■ **Exercise requirements**: Word for word, reproduce the data that follows.
Supplied information Block Start
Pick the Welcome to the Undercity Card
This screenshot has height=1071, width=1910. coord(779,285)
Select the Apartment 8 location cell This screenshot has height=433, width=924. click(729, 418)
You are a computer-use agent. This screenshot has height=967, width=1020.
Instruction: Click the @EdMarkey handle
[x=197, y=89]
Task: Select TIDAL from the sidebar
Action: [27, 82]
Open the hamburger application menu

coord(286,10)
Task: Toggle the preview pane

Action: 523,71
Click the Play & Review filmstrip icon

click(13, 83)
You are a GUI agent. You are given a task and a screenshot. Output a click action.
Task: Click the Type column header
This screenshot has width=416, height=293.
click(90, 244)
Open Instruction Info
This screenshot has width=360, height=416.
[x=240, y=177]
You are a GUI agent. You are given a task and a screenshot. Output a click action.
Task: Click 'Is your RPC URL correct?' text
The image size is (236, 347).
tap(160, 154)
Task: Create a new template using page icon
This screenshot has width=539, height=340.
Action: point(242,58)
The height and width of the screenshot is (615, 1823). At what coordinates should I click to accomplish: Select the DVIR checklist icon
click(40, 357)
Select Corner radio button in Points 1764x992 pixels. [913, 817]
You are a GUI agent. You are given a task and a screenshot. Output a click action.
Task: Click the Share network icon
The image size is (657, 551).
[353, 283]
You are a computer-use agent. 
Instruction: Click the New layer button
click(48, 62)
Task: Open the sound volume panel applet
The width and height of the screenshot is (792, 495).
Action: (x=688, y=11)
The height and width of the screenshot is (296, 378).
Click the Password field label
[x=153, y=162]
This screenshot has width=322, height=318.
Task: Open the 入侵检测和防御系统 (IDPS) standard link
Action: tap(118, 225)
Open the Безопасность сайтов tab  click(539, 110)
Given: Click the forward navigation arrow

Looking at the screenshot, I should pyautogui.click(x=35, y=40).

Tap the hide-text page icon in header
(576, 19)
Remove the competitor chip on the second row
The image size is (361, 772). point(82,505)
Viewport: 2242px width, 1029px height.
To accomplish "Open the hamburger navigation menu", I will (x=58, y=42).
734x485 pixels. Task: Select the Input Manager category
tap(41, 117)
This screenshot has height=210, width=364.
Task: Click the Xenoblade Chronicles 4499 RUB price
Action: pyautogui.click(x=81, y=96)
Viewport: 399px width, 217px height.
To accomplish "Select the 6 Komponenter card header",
Supplied information Block End
■ **Response to the exercise**:
Pick the Welcome to the Undercity Card
This screenshot has height=1071, width=1910. coord(779,285)
Select the Apartment 8 location cell This screenshot has height=433, width=924. click(729, 418)
You are a computer-use agent. This screenshot has height=967, width=1020.
Instruction: Click the @EdMarkey handle
[x=197, y=89]
Task: Select TIDAL from the sidebar
Action: [27, 82]
Open the hamburger application menu

coord(286,10)
Task: Toggle the preview pane

Action: 523,71
Click the Play & Review filmstrip icon

click(13, 83)
You are a GUI agent. You are given a task and a screenshot. Output a click action.
Task: Click the Type column header
This screenshot has width=416, height=293.
click(90, 244)
Open Instruction Info
This screenshot has width=360, height=416.
[x=240, y=177]
You are a GUI agent. You are given a task and a screenshot. Output a click action.
Task: Click 'Is your RPC URL correct?' text
The image size is (236, 347).
tap(160, 154)
Task: Create a new template using page icon
This screenshot has width=539, height=340.
Action: point(242,58)
The height and width of the screenshot is (615, 1823). At what coordinates should I click to accomplish: Select the DVIR checklist icon
click(40, 357)
Select Corner radio button in Points 1764x992 pixels. [913, 817]
You are a GUI agent. You are given a task and a screenshot. Output a click action.
Task: Click the Share network icon
The image size is (657, 551).
[353, 283]
You are a computer-use agent. 
Instruction: Click the New layer button
click(48, 62)
Task: Open the sound volume panel applet
The width and height of the screenshot is (792, 495).
Action: (x=688, y=11)
The height and width of the screenshot is (296, 378).
Click the Password field label
[x=153, y=162]
This screenshot has width=322, height=318.
Task: Open the 入侵检测和防御系统 (IDPS) standard link
Action: tap(118, 225)
Open the Безопасность сайтов tab  click(539, 110)
Given: Click the forward navigation arrow

Looking at the screenshot, I should pyautogui.click(x=35, y=40).

Tap the hide-text page icon in header
(576, 19)
Remove the competitor chip on the second row
The image size is (361, 772). point(82,505)
Viewport: 2242px width, 1029px height.
To accomplish "Open the hamburger navigation menu", I will (x=58, y=42).
734x485 pixels. Task: Select the Input Manager category
tap(41, 117)
This screenshot has height=210, width=364.
Task: Click the Xenoblade Chronicles 4499 RUB price
Action: pyautogui.click(x=81, y=96)
Viewport: 399px width, 217px height.
To accomplish "Select the 6 Komponenter card header",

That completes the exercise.